Regarding the radioactive tracer, technetium-99m ()-labeled albumin colloid, sulfur colloid, or human serum albumin are used in the United States, colloidal antimony sulfide is used in Australia, and human albumin nanocolloid is commonly used in Europe [8]. The dose injected at the primary site ranges from 18.5 to 30 MBq (0.5 to 0.8 mCi) and the SLN can be detected 1–30 minutes after injection, depending on the agent and the distance of primary to regional lymph nodes [11]. Previous authors have reported that the radioactive tracer should be injected at a time close to the surgery. They have concluded that the maximum time elapsed between the injection of the radiocolloid and the SLNB is 4 hours and a longer time interval would result in migration of the radiocolloid to nodes beyond the SLN, thus making the differentiation of the SLN unachievable [8, 12]. In our clinical experience, however, injecting the biopsy scar with sulfur colloid the day before the surgery did not compromise the SLNB outcomes. We found that identification of the SLN is feasible and the reliability of this practice is supported by the fact that the maximum number of only 3 lymph nodes is identified and dissected from each patient. In cases where the wide biopsy precedes the SLNB, the lymphatic drainage is distracted and this could subsequently minimizes the radioactive counts of the SLN. Leaving maximum time elapsed from the injection of the radioactive tracer to the surgery could serve as a precautious measure in order to obtain sufficient radioactive load in the SLN.

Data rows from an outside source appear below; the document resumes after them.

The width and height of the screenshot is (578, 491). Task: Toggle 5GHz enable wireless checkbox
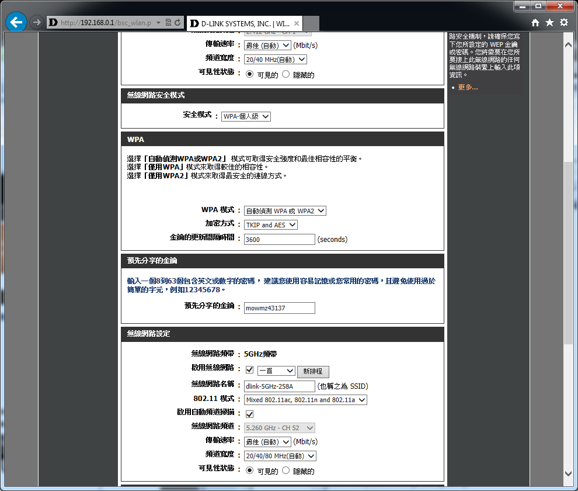pos(249,371)
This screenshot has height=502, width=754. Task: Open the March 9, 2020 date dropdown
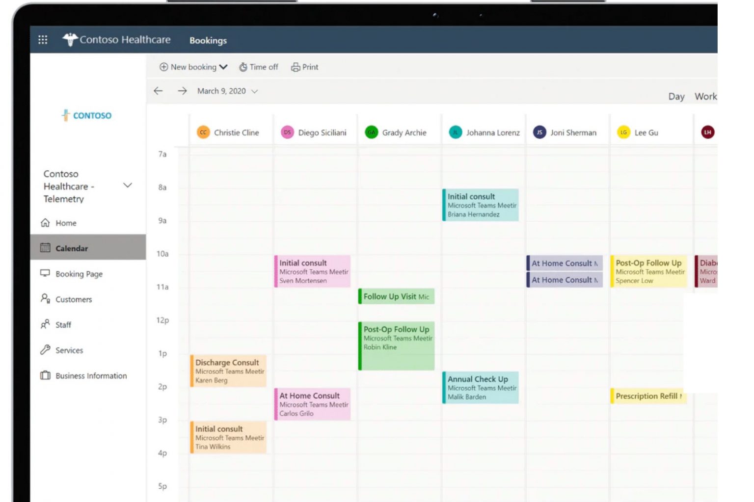tap(255, 91)
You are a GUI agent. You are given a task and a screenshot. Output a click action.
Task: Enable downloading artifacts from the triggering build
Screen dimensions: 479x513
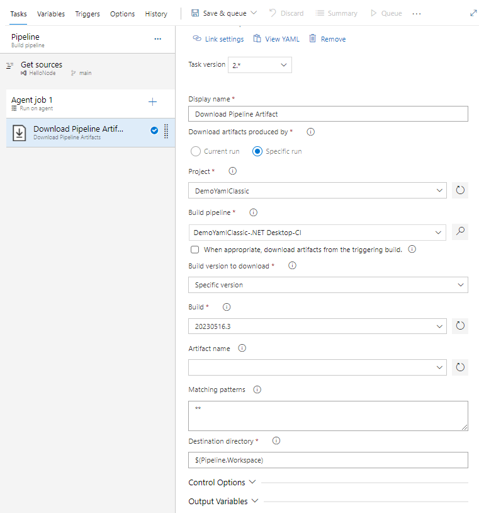tap(194, 249)
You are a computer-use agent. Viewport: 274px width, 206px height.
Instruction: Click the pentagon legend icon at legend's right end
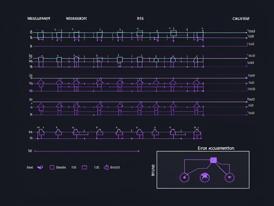106,167
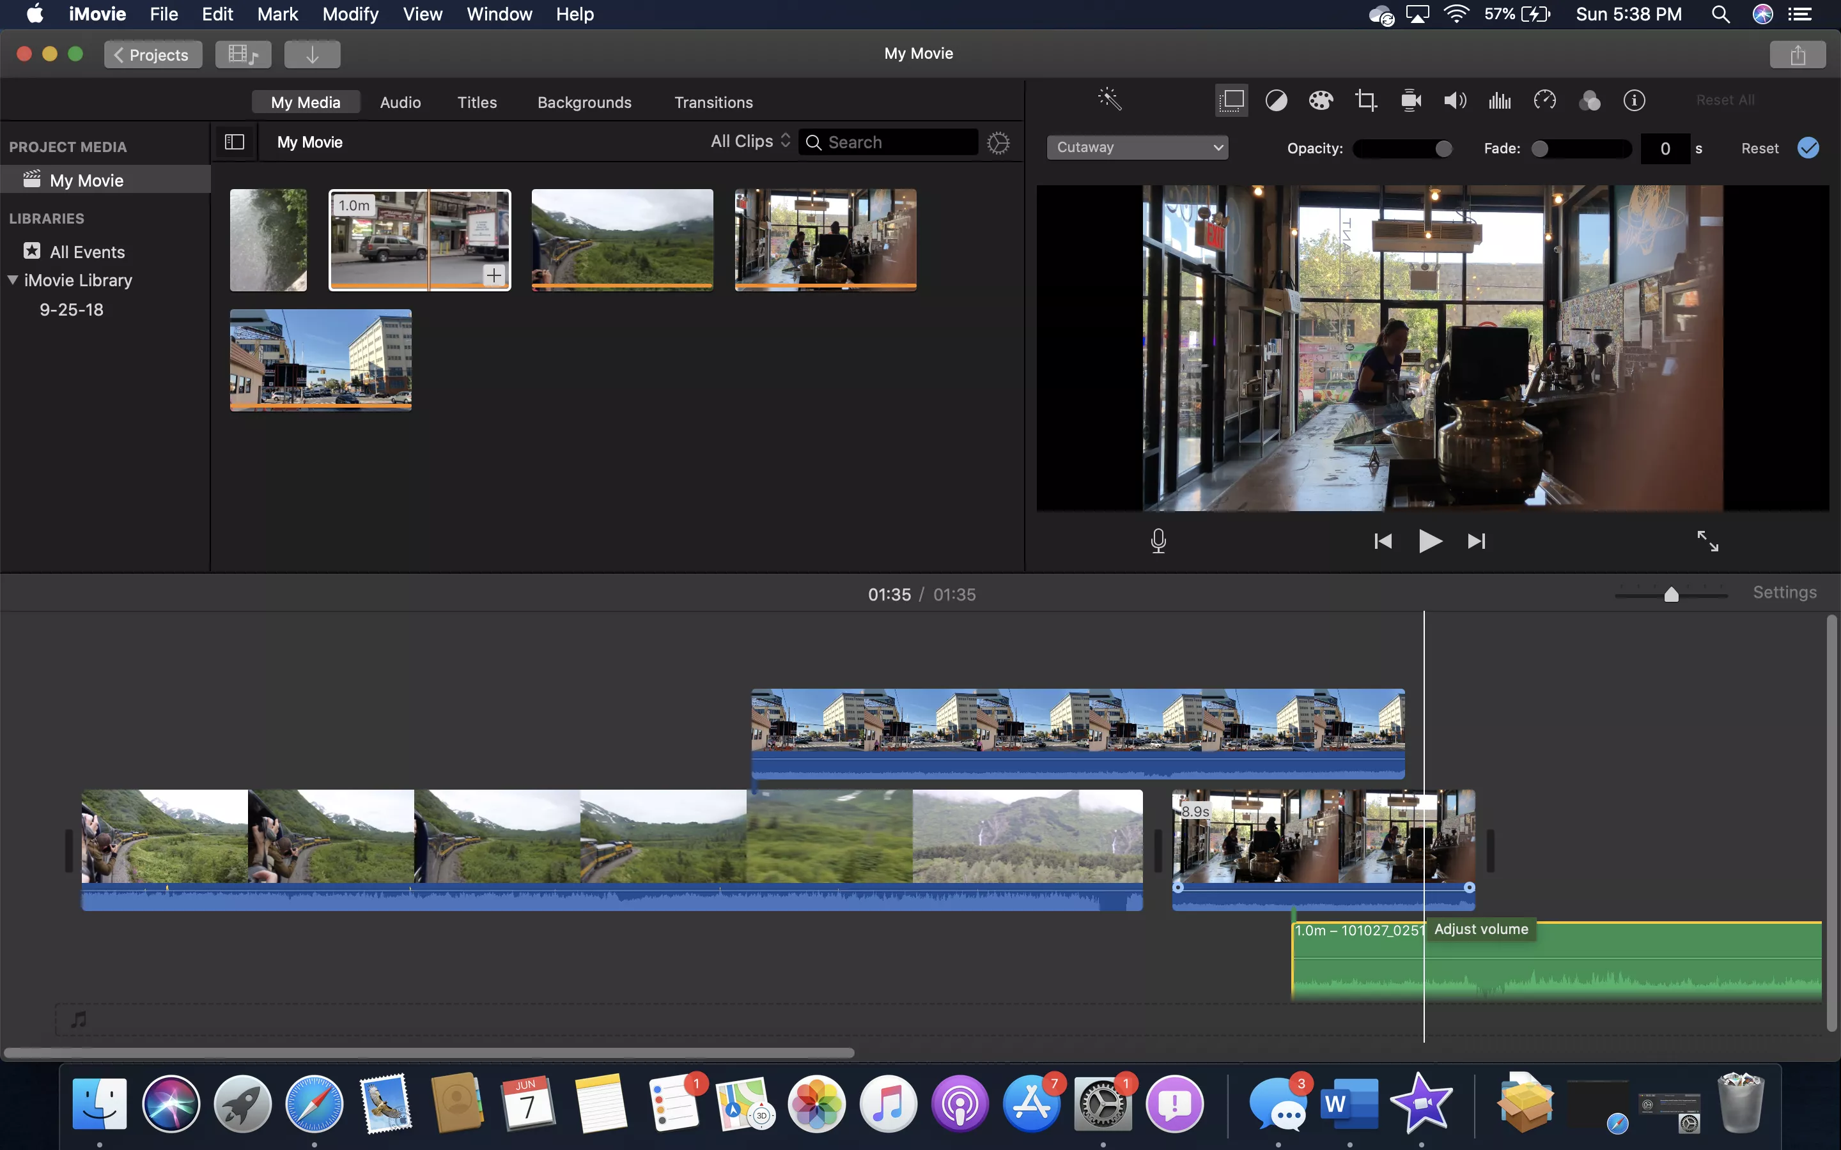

The distance of the MM from the regional lymph basin is a factor that seems to affect the clarity of the gamma-probe readings [7]. Lesion areas injected with radioactive tracer emit radiation at a range that can include or be nearby the SLN (Figures 1 and 2). Although previous authors suggest that in order to keep the original lymphatic drainage pathways undisturbed, SLNB should always precede the wide excision of melanoma [4, 11], our clinical observations suggest a different approach; in cases where the distance of the primary MM from its nodal basin is 10 cm or less, a prevenient wide excision removes the radiation emitting tissue, thus allowing the intraoperative gamma probe to clearly detect radiation readings from the nodal basin only. On the other hand, in cases where MM is located at a distance from the regional lymph nodes that is greater than 10 cm, but still close enough for the gamma readings of the two areas to interfere, a meticulous aiming of the hand-held gamma probe in directions away from the biopsy site will be enough to provide the surgeon with accurate readings.

5. Conclusions

Sentinel lymph node biopsy is a highly accurate and low-morbidity procedure that has been endorsed by the AJCC as a valuable staging tool for MM patients who are at risk of clinically occult nodal metastases. Although most of the technical aspects of SLNB have been thoroughly studied, clinical observations have led us to add further refinements to the procedure. Avoiding the use of blue dye in the head and neck region, enlarging the time elapsed between the intradermal radioactive tracer injection and the surgery and, most importantly, introducing the distance of the lymph basin from the biopsy site as a factor defining the excision sequel can optimize our SLNB results.

Conflict of Interests

The authors have no conflict of interests or funding to declare.